YOUR TASK:
An exact copy of all the data below is required.

[[ EXTRACTED DATA, beginning ]]

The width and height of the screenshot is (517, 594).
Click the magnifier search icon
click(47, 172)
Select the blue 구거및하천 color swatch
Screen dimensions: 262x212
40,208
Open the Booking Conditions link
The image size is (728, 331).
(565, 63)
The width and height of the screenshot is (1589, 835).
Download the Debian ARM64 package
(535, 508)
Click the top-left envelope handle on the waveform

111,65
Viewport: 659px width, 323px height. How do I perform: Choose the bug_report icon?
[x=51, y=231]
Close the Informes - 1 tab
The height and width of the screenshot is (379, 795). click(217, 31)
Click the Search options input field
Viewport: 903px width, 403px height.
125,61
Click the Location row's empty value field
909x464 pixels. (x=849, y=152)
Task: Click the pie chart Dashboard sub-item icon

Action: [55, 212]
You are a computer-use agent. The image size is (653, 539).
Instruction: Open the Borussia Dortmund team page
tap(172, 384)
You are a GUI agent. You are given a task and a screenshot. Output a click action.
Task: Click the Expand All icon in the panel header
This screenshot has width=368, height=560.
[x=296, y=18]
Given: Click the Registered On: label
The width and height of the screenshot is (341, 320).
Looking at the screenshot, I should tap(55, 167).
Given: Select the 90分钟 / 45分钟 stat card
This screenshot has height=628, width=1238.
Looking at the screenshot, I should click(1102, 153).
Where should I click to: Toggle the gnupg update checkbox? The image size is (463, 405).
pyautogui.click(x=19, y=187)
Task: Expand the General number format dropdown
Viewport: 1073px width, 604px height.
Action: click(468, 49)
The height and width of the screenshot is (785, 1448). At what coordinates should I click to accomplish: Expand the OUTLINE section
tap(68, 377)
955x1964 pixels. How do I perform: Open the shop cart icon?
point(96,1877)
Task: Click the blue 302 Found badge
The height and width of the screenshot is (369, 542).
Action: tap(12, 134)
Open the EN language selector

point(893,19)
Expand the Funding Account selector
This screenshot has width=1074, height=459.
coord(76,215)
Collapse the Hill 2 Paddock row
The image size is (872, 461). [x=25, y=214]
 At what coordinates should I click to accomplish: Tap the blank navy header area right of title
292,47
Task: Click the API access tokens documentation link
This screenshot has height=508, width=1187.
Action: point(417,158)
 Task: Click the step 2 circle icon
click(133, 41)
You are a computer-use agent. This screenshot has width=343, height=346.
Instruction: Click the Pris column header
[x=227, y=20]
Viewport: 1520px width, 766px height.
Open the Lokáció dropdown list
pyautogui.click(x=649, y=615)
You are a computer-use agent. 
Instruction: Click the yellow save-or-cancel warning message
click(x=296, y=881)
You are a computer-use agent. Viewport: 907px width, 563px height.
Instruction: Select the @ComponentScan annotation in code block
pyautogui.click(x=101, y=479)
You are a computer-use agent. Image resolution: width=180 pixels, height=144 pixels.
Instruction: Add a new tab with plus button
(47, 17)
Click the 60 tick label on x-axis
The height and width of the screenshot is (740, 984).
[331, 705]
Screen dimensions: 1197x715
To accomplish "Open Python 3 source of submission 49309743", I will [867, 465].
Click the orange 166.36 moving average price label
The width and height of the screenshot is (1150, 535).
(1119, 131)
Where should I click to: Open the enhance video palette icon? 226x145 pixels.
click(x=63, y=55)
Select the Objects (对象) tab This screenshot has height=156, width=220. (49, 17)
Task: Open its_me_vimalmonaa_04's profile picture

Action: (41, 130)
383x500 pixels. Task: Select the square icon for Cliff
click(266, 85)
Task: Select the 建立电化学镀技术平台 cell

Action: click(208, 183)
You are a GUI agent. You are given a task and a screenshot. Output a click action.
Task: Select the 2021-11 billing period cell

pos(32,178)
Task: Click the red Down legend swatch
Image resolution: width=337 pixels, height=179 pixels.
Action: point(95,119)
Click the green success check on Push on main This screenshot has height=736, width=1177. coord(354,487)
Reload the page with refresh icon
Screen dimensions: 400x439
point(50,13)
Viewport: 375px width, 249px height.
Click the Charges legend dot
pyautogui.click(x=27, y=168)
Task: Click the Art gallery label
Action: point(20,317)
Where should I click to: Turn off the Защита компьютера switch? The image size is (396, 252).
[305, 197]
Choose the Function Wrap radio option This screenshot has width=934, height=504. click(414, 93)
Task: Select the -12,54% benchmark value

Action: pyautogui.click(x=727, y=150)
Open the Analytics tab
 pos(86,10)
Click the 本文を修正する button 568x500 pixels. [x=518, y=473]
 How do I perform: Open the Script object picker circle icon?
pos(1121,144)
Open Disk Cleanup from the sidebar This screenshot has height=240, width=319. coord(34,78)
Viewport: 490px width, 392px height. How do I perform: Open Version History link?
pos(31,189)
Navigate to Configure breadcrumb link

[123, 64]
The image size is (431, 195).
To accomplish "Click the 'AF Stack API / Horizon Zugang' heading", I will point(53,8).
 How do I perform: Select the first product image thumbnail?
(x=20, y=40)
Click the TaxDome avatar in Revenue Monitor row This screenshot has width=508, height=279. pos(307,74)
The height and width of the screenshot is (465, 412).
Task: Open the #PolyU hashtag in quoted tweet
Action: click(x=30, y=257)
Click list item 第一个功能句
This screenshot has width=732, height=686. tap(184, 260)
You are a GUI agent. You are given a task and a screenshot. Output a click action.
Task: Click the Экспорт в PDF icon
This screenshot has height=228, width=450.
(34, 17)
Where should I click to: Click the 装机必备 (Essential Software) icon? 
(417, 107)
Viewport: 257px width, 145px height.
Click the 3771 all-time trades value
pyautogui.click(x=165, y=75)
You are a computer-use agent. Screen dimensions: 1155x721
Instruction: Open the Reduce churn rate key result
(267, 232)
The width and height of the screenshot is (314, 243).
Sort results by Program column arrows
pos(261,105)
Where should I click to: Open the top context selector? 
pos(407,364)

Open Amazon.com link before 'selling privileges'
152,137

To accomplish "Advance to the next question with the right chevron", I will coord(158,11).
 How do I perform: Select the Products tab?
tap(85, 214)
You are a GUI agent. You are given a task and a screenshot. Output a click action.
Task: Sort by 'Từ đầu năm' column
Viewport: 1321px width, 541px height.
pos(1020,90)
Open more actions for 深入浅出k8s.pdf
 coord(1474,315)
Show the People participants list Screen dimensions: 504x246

[[ EXTRACTED DATA, end ]]

EXERCISE OUTPUT:
The width and height of the screenshot is (517, 594).
Click the magnifier search icon
click(47, 172)
Select the blue 구거및하천 color swatch
Screen dimensions: 262x212
40,208
Open the Booking Conditions link
The image size is (728, 331).
(565, 63)
The width and height of the screenshot is (1589, 835).
Download the Debian ARM64 package
(535, 508)
Click the top-left envelope handle on the waveform

111,65
Viewport: 659px width, 323px height. How do I perform: Choose the bug_report icon?
[x=51, y=231]
Close the Informes - 1 tab
The height and width of the screenshot is (379, 795). click(217, 31)
Click the Search options input field
Viewport: 903px width, 403px height.
125,61
Click the Location row's empty value field
909x464 pixels. (x=849, y=152)
Task: Click the pie chart Dashboard sub-item icon

Action: [55, 212]
You are a computer-use agent. The image size is (653, 539).
Instruction: Open the Borussia Dortmund team page
tap(172, 384)
You are a GUI agent. You are given a task and a screenshot. Output a click action.
Task: Click the Expand All icon in the panel header
This screenshot has width=368, height=560.
[x=296, y=18]
Given: Click the Registered On: label
The width and height of the screenshot is (341, 320).
Looking at the screenshot, I should tap(55, 167).
Given: Select the 90分钟 / 45分钟 stat card
This screenshot has height=628, width=1238.
Looking at the screenshot, I should click(1102, 153).
Where should I click to: Toggle the gnupg update checkbox? The image size is (463, 405).
pyautogui.click(x=19, y=187)
Task: Expand the General number format dropdown
Viewport: 1073px width, 604px height.
Action: click(468, 49)
The height and width of the screenshot is (785, 1448). At what coordinates should I click to accomplish: Expand the OUTLINE section
tap(68, 377)
955x1964 pixels. How do I perform: Open the shop cart icon?
point(96,1877)
Task: Click the blue 302 Found badge
The height and width of the screenshot is (369, 542).
Action: tap(12, 134)
Open the EN language selector

point(893,19)
Expand the Funding Account selector
This screenshot has width=1074, height=459.
coord(76,215)
Collapse the Hill 2 Paddock row
The image size is (872, 461). [x=25, y=214]
 At what coordinates should I click to accomplish: Tap the blank navy header area right of title
292,47
Task: Click the API access tokens documentation link
This screenshot has height=508, width=1187.
Action: point(417,158)
 Task: Click the step 2 circle icon
click(133, 41)
You are a computer-use agent. This screenshot has width=343, height=346.
Instruction: Click the Pris column header
[x=227, y=20]
Viewport: 1520px width, 766px height.
Open the Lokáció dropdown list
pyautogui.click(x=649, y=615)
You are a computer-use agent. 
Instruction: Click the yellow save-or-cancel warning message
click(x=296, y=881)
You are a computer-use agent. Viewport: 907px width, 563px height.
Instruction: Select the @ComponentScan annotation in code block
pyautogui.click(x=101, y=479)
You are a computer-use agent. Image resolution: width=180 pixels, height=144 pixels.
Instruction: Add a new tab with plus button
(47, 17)
Click the 60 tick label on x-axis
The height and width of the screenshot is (740, 984).
[331, 705]
Screen dimensions: 1197x715
To accomplish "Open Python 3 source of submission 49309743", I will [867, 465].
Click the orange 166.36 moving average price label
The width and height of the screenshot is (1150, 535).
(1119, 131)
Where should I click to: Open the enhance video palette icon? 226x145 pixels.
click(x=63, y=55)
Select the Objects (对象) tab This screenshot has height=156, width=220. (49, 17)
Task: Open its_me_vimalmonaa_04's profile picture

Action: (41, 130)
383x500 pixels. Task: Select the square icon for Cliff
click(266, 85)
Task: Select the 建立电化学镀技术平台 cell

Action: click(208, 183)
You are a GUI agent. You are given a task and a screenshot. Output a click action.
Task: Select the 2021-11 billing period cell

pos(32,178)
Task: Click the red Down legend swatch
Image resolution: width=337 pixels, height=179 pixels.
Action: point(95,119)
Click the green success check on Push on main This screenshot has height=736, width=1177. coord(354,487)
Reload the page with refresh icon
Screen dimensions: 400x439
point(50,13)
Viewport: 375px width, 249px height.
Click the Charges legend dot
pyautogui.click(x=27, y=168)
Task: Click the Art gallery label
Action: point(20,317)
Where should I click to: Turn off the Защита компьютера switch? The image size is (396, 252).
[305, 197]
Choose the Function Wrap radio option This screenshot has width=934, height=504. click(414, 93)
Task: Select the -12,54% benchmark value

Action: pyautogui.click(x=727, y=150)
Open the Analytics tab
 pos(86,10)
Click the 本文を修正する button 568x500 pixels. [x=518, y=473]
 How do I perform: Open the Script object picker circle icon?
pos(1121,144)
Open Disk Cleanup from the sidebar This screenshot has height=240, width=319. coord(34,78)
Viewport: 490px width, 392px height. How do I perform: Open Version History link?
pos(31,189)
Navigate to Configure breadcrumb link

[123, 64]
The image size is (431, 195).
To accomplish "Click the 'AF Stack API / Horizon Zugang' heading", I will point(53,8).
 How do I perform: Select the first product image thumbnail?
(x=20, y=40)
Click the TaxDome avatar in Revenue Monitor row This screenshot has width=508, height=279. pos(307,74)
The height and width of the screenshot is (465, 412).
Task: Open the #PolyU hashtag in quoted tweet
Action: click(x=30, y=257)
Click list item 第一个功能句
This screenshot has width=732, height=686. tap(184, 260)
You are a GUI agent. You are given a task and a screenshot. Output a click action.
Task: Click the Экспорт в PDF icon
This screenshot has height=228, width=450.
(34, 17)
Where should I click to: Click the 装机必备 (Essential Software) icon? 
(417, 107)
Viewport: 257px width, 145px height.
Click the 3771 all-time trades value
pyautogui.click(x=165, y=75)
You are a computer-use agent. Screen dimensions: 1155x721
Instruction: Open the Reduce churn rate key result
(267, 232)
The width and height of the screenshot is (314, 243).
Sort results by Program column arrows
pos(261,105)
Where should I click to: Open the top context selector? 
pos(407,364)

Open Amazon.com link before 'selling privileges'
152,137

To accomplish "Advance to the next question with the right chevron", I will coord(158,11).
 How do I perform: Select the Products tab?
tap(85, 214)
You are a GUI agent. You are given a task and a screenshot. Output a click action.
Task: Sort by 'Từ đầu năm' column
Viewport: 1321px width, 541px height.
pos(1020,90)
Open more actions for 深入浅出k8s.pdf
 coord(1474,315)
Show the People participants list Screen dimensions: 504x246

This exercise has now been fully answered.